Federated Learning (FL) is a new machine learning technique where there is no need to collect raw data at a single data center before training from each device. In FL, training is performed distributedly on each mobile device separately, and locally computed updates on the current global model are then shared. This helps protect users’ privacy as only updates (and not the data) are shared for a short time, and information on the source of updates is not needed for the optimization process in FL.
FL, as takes updates from each mobile, few things differ from traditional machine learning and distributed computing.
-
Non-IID Data : Devices used for training data can vary in hardware capibilities, sensors, operating systems. Similarly, user can vary based on geograhic and demographic, and consequently their usage pattern and preferences. Therefore, any user’s local dataset cannot be representative of population distribution.
-
Unbalanced Data : Even two similar users can varying amount of training data based on heavy or light usages.

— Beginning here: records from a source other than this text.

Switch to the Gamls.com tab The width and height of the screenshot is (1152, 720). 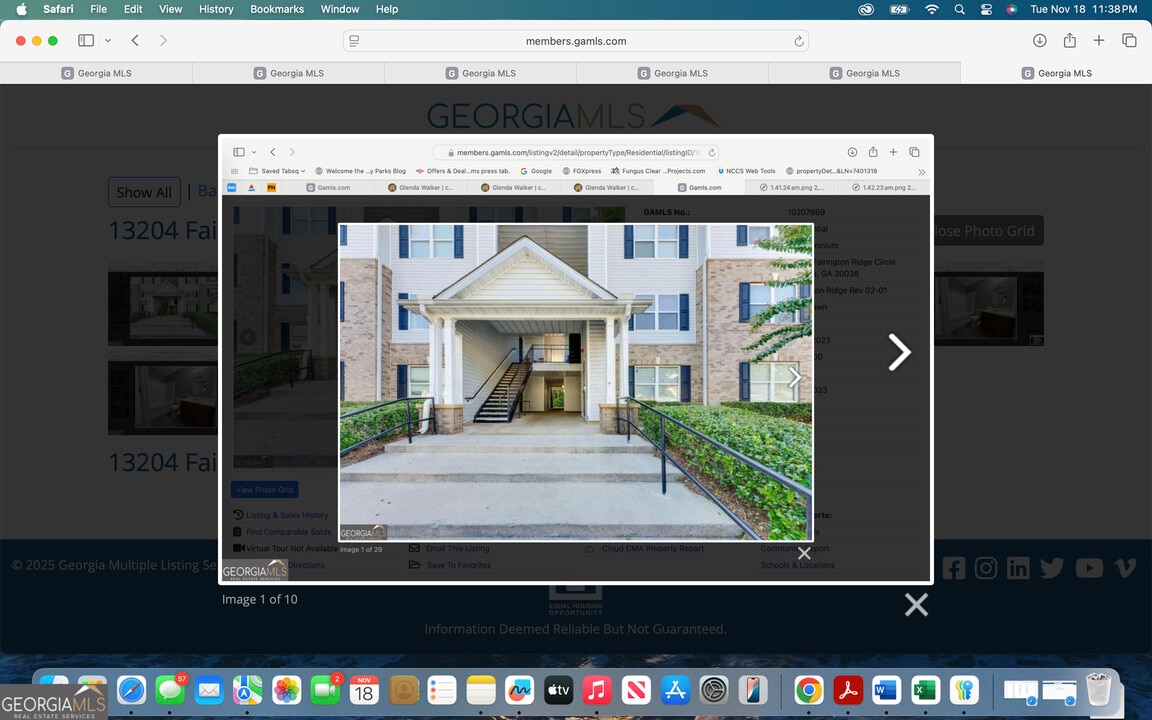click(x=705, y=187)

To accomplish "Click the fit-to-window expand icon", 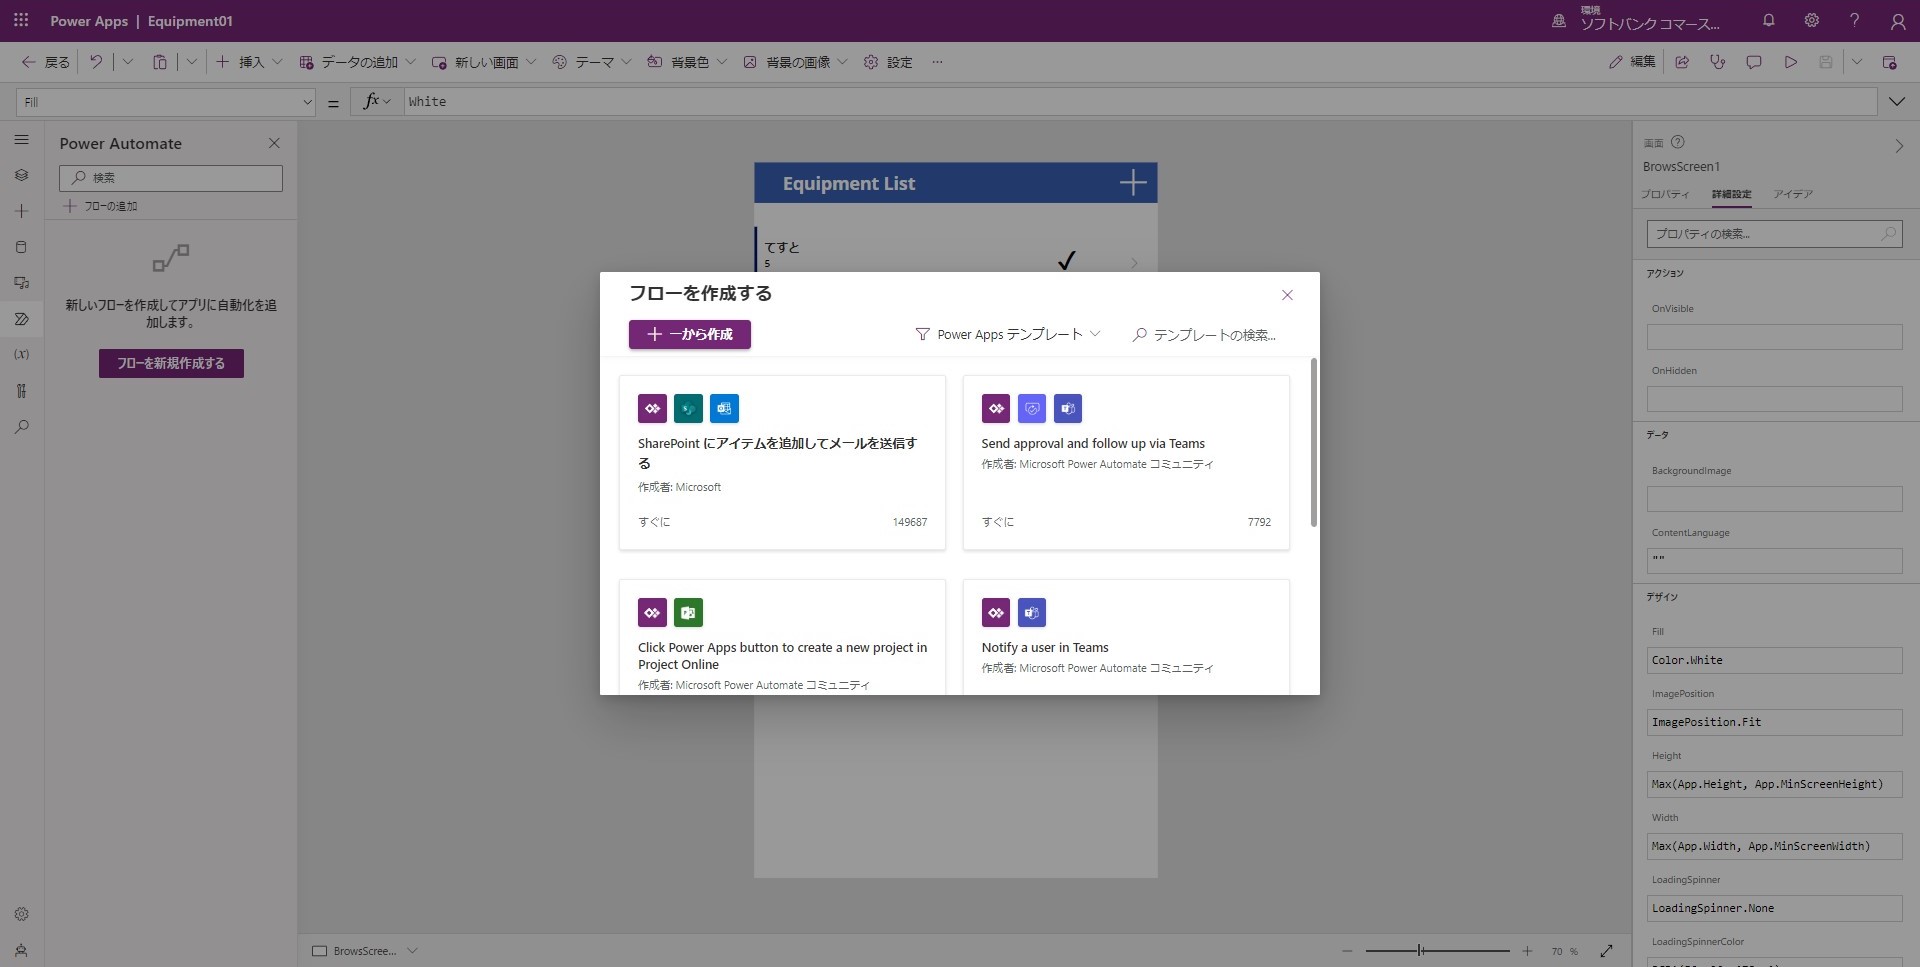I will pyautogui.click(x=1606, y=951).
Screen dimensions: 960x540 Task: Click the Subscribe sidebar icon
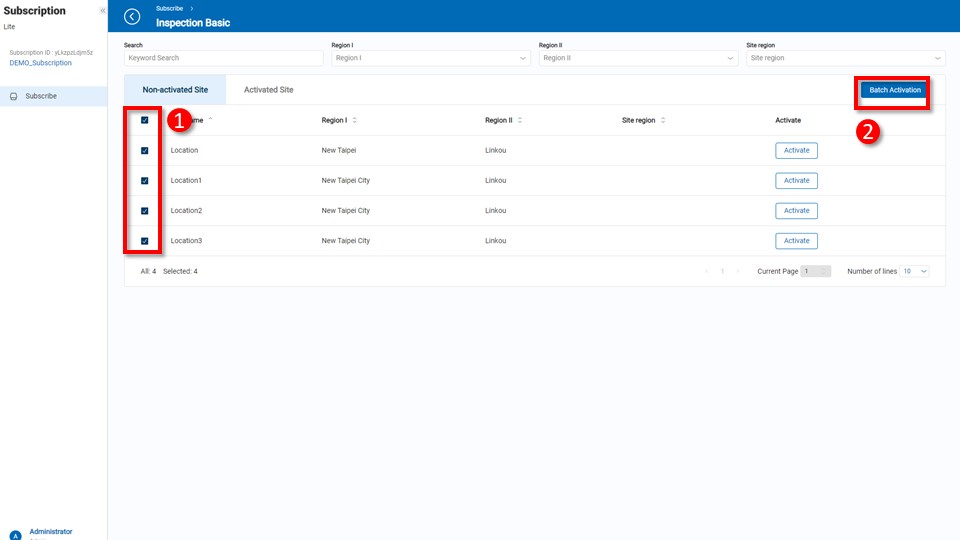14,96

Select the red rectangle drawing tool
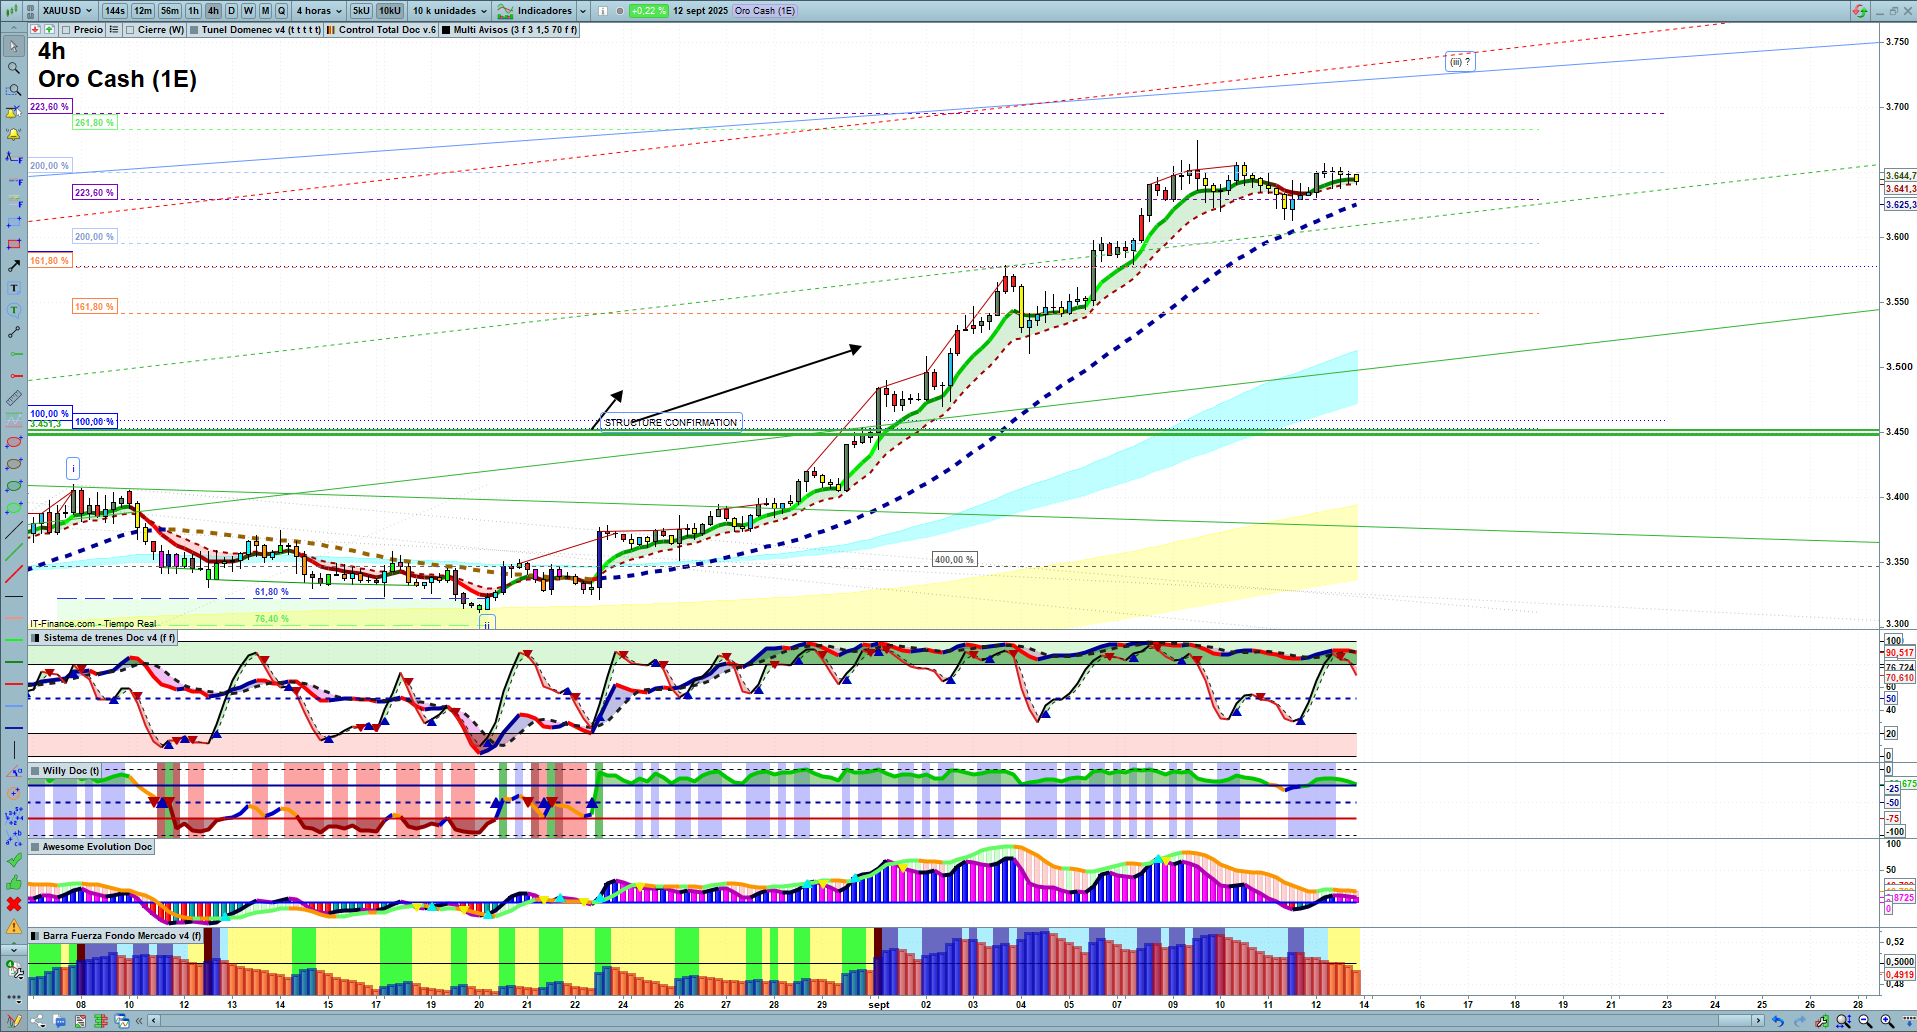point(14,244)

- Massively Distributed : Data can be distributed among tens of thousand of users, where average number of data generated per user can be less than total number of users.
- Limited Communication : Devices can be frequently switched off or on restricted/poor internet connection. Therefore, each client tends to participate for only a small number of update round each day.
- Communication Cost : Unlike distributed systems, computation cost at data center is essential free in FL, but communication cost of for each round of updates is manifold.
Federated Learning Optimization
In FL, we assume a iterative process of synchronous updates in each round of communication.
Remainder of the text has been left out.